Fotograma del documental Las cuatro estaciones de Eliseo Diego, realizado en 1994 por el argentino Jorge Denti.

En el inicio de Las cuatro estaciones de Eliseo Diego (1994), del realizador argentino Jorge Denti (con Rapi Diego en la dirección de arte y música de José María Vitier), el poeta se presenta y define en su estudio biblioteca. Uno lo aprecia saliendo de su contexto doméstico. Recorre y mira un paisaje rural. Más tarde se inserta en uno suburbano hasta que penetra la ciudad. Prima la correlación entre los entornos exteriores (campo, acera, parque) y más entrañables como la casa, la iglesia…
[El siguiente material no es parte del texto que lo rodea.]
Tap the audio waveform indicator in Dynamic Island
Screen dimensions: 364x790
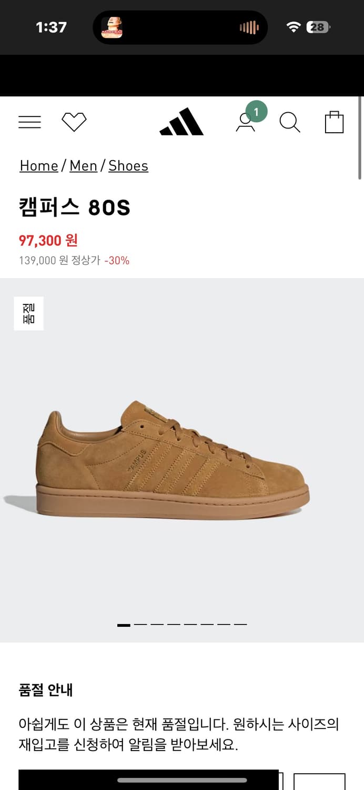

Las asociaciones entre adentros y afueras en la variedad de encuadres, figuran como intercambios y liberaciones de lo interno y externo del hombre expuesto ante la cámara. De modo muy parecido ocurre en El sol del membrillo (Víctor Erice, 1992), donde se emprende de manera sutil, casi sin que el espectador lo note, un diálogo entre lo casero (la casa, el estudio) y lo externo (entrada o patio y jardín).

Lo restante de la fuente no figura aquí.